Following a slow start to the case, Kendall pushed prosecutors and defense attorneys to finish picking a jury. Opening statements are set to take place Thursday afternoon.
Burke will face the jury alongside co-defendants Peter Andrews and Charles Cui.
The jurors were selected after fielding a wide range of questions from the judge, proscecutors and three sets of defense attorneys about what they knew about Burke, Chicago politics and the law. The probe often covered less weighty matters, including the names of their pets and favorite television shows.
The panel could hear from an array of witnesses who once held significant power at Chicago City Hall, including former 45th Ward Ald. John Arena; former Building Commissioner Judy Frydland; current Building Commissioner Matthew Beaudet; former Planning Commissioner David Reifman and former Transportation Commissioner Rebekah Scheinfeld.
As Burke’s trial gets underway, one of the biggest questions revolves around whether former Ald. Danny Solis (25th Ward) will testify. But the jury will certainly hear conversations recorded by Solis as part of his work as one of most significant government informants and witnesses in public corruption cases during the last several decades, according to federal prosecutors.
Some of Burke’s turns of phrase recorded on those tapes immediately became an indelible part of Chicago’s long history of political corruption, and the jury is likely to hear Burke ask Solis, “So, did we, uh, land the tuna?”
Burke was also recorded cautioning Solis not to act because “the cash register has not rung yet.”
Prosecutors to Detail Four Schemes
Prosecutors will detail Burke’s involvement in what they say are four criminal schemes as part of their bid to depict the former alderperson as “thoroughly corrupt,” three involving his side hustle as a property tax attorney.
Perhaps the most elaborate scheme involves the Old Post Office, the massive building that straddles the Eisenhower Expressway at the edge of the Loop. Vacant for nearly 25 years after the departure of the U.S. Postal Service, the building sank into disrepair making it a perfect setting for director Christopher Nolan’s bleak depiction of Gotham in 2004’s “Batman Begins” and its sequel, 2007’s “The Dark Knight.”
But once those productions faded from the limelight, the Old Post Office was best known for catching fire in 2014 and again in 2016, sending massive clouds of smoke billowing over downtown.
The landmark’s fortunes began to reverse when the building was purchased by 601 West Companies, which planned to spend $800 million to renovate the massive structure into offices. But to make that financially possible, the developers needed significant help from City Hall, which meant they needed the backing of Burke, the chair of the powerful Finance Committee, and Solis, the chair of the Zoning Committee.
Prosecutors are expected to tell the jury that Burke, working with Solis, whose ward included the Old Post Office, held up that assistance in an attempt to force the Old Post Office developer to hire Burke’s private law firm, which specialized in getting companies breaks on their property taxes by appealing to county officials.

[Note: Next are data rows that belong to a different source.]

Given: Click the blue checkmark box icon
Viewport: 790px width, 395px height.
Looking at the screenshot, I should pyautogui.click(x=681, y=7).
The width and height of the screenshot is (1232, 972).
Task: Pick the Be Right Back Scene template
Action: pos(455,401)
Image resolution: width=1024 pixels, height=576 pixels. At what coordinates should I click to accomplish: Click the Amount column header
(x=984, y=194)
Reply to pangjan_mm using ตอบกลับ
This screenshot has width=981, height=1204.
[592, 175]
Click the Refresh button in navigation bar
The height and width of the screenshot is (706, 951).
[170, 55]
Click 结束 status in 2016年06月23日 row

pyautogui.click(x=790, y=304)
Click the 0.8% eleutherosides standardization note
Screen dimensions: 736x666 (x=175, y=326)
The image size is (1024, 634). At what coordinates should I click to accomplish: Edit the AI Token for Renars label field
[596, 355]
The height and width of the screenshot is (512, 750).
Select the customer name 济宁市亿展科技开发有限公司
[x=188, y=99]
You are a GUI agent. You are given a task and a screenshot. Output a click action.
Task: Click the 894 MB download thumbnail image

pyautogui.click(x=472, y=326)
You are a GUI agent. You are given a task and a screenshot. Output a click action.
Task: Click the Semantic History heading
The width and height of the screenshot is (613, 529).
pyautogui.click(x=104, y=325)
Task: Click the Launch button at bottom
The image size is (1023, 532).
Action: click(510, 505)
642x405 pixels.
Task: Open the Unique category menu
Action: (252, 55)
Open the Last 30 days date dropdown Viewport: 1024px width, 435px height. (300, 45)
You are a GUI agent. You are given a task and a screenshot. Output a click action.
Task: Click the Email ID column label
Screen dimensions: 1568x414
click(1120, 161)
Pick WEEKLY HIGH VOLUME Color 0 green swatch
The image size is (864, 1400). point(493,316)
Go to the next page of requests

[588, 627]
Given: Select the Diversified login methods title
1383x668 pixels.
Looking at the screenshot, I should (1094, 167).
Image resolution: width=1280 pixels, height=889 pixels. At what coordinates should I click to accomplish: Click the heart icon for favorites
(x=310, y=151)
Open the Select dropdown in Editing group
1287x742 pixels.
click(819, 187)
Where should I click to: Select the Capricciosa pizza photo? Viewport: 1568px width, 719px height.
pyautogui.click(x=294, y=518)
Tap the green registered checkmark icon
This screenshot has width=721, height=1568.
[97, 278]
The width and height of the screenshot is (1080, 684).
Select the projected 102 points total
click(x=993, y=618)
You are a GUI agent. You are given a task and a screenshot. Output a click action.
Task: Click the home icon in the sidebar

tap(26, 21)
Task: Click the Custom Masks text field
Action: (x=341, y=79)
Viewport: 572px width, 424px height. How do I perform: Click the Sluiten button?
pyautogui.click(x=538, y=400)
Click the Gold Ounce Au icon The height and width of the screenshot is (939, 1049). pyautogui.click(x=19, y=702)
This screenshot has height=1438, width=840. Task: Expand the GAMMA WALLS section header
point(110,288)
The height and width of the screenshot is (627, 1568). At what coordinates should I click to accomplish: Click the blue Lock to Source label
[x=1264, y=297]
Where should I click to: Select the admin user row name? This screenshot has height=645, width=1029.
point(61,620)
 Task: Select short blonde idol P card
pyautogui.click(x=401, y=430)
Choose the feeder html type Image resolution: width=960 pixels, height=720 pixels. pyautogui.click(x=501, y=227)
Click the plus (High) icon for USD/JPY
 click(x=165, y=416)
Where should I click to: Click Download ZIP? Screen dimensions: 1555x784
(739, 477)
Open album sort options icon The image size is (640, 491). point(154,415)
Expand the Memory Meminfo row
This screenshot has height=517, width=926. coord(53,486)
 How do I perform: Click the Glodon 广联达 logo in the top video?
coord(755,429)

Burke pledged to kick back a portion of the spoils to Solis in return for his approval of an $18 million subsidy and a tax break worth $100 million, prosecutors alleged in the indictment.
But the scheme was slow to come together, as the New York-based developer balked at hiring Burke’s firm, angering Burke.
“So did we land the, uh, tuna?” Burke asked Solis during a meeting on May 26, 2017, according to recordings expected to be played for the jury.
On Oct. 25, 2017, Burke told Solis the plan was on ice because, in his words, “The cash register has not rung yet.”
Burke’s lawyers unsuccessfully tried to prevent the jury from hearing Burke’s continuing frustration about not consummating the deal, which he blamed on the religion of the company’s leaders.
“(W)ell, you know as well as I do, Jews are Jews and they’ll deal with Jews to the exclusion of everybody else unless … unless there’s a reason for them to use a Christian,” Burke said, according to a recording.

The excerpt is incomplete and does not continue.